**Document segment**
= Beginning of Section =

Jessica Cejnar / Tuesday, Dec. 22, 2020 @ 3:28 p.m.

'We've Got Ample Space'; Sutter Coast Hospital CEO Talks COVID-19 With Crescent City Council


Courtesy CDC.gov

Twenty-nine Sutter Coast Hospital staff received the COVID-19 vaccine dose on Monday, 30 more were expected to receive their shot today and another 60 will receive their injection next week, CEO Mitch Hanna told Crescent City Councilors.

Meanwhile, though intensive care units at other hospitals are taxed, Sutter Coast Hospital has “ample capacity,” Hanna said. Two patients are in the hospital with COVID-19, he said, and emergency room visits are down. Hanna said he thinks people may be afraid to come to the hospital, though they shouldn’t be.

“We take great precautions to make sure patients aren’t being unnecessarily exposed to the virus,” he told Councilors. “That is what has been seen throughout the country as well as at Sutter Coast. Overall, we are running at an average daily census of about 45-50 percent capacity on our average day. So, we’ve got ample space.”

Hanna addressed the Crescent City Council the day the first doses of the Pfizer vaccine rolled into the hospital. He also expects the first doses of the Moderna vaccine to arrive at the hospital later this week.

Sutter Coast Hospital needs 467 doses of the vaccine, Hanna said. Each patient will receive two doses. Hanna said he expects the hospital to be vaccinating its staff over the next month or two.

Nineteen new COVID-19 patients were identified in Del Norte County as of Monday, according to the county’s COVID-19 Information Hub. Del Norte County had a total of 15 active cases as of Monday. Two people have died of COVID-19 since the start of the pandemic.

According to Hanna, the two people who died of the novel coronavirus may have had underlying medical conditions.

= End of Section =

**Raw data**

= Beginning of Section =

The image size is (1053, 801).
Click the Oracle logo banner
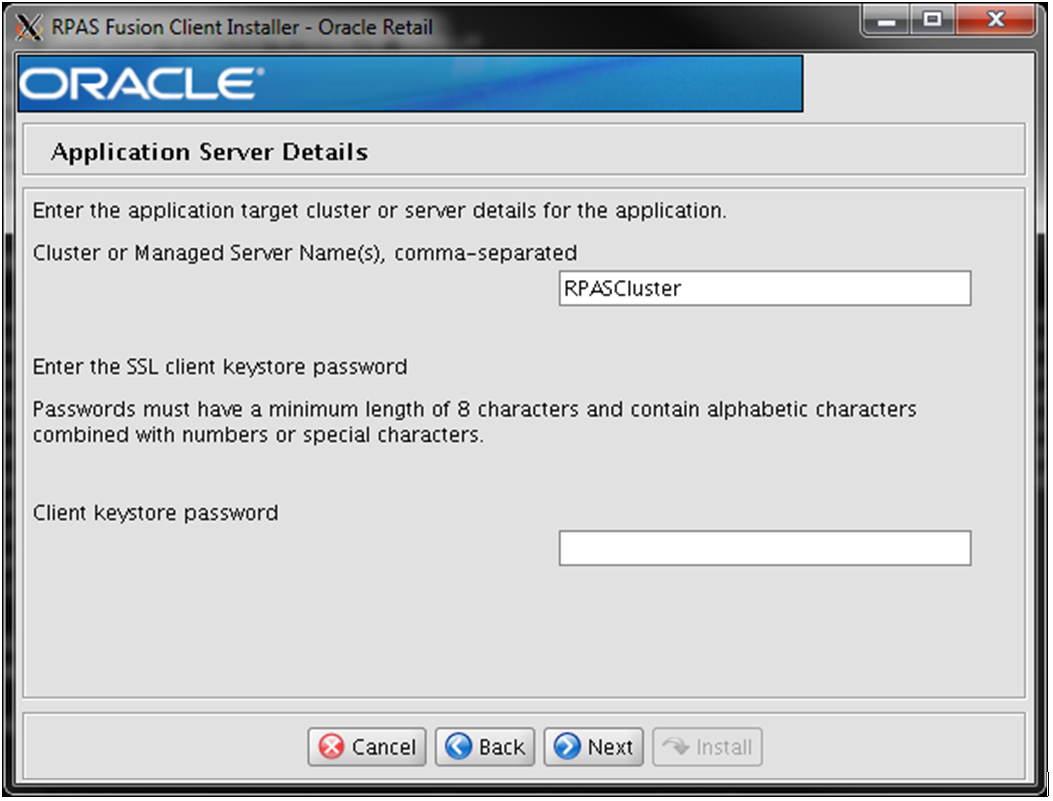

= End of Section =

**Tasks to complete**
A. For each statement, say yes or no according to the article on Sutter Coast Hospital and COVID-19, and quote the words from the article that decide it.
(i) Twenty-nine hospital staff members received a vaccine dose on Monday.
(ii) The hospital needs 467 doses of the vaccine.
(iii) Del Norte County had 19 active cases as of Monday.
B. Proceed with the article on Sutter Coast Hospital and COVID-19, starting after its last sentence.
The listing is drawn from a different source than the article on Sutter Coast Hospital and COVID-19.

**Answers to this exercise**
A.
(i) Yes: "Twenty-nine Sutter Coast Hospital staff received the COVID-19 vaccine dose on Monday"
(ii) Yes: "Sutter Coast Hospital needs 467 doses of the vaccine"
(iii) No: "Del Norte County had a total of 15 active cases as of Monday."

B.
“It’s a question in terms of whether COVID contributed to their death or caused their death,” he told Councilors.

Sutter Coast Hospital has returned to the strict no-visitor policy it had at the start of the pandemic. The only exceptions are for obstetrical patients and those who have reached the end of their lives, Hanna said.

“We continue to symptom and temp check all employees upon arrival at the hospital every day,” he said. “We’ll continue that even after the vaccine is administered. We don’t anticipate that changing any time soon.”

Sutter Coast Hospital has 49 licensed beds and can expand to 75 if there is a surge, Hanna told Councilors. This includes 10 acute rehabilitation beds, 14 in the post anesthesia care unit, 7 in the emergency department and 15 that’s part of a tent Del Norte County purchased in case of a surge in patients, Hanna said.

The ample space Hanna spoke of also includes the hospital’s intensive care unit.

“Del Norte County, by comparison to most counties in California, is looking very good,” he said.

Noting that Del Norte County is still in the most restrictive purple tier on California’s Blueprint for a Safer Economy — and probably will be for some time — Public Health Officer Dr. Warren Rehwaldt noted that it’s Northern California’s ICU availability that governs stay-at-home orders.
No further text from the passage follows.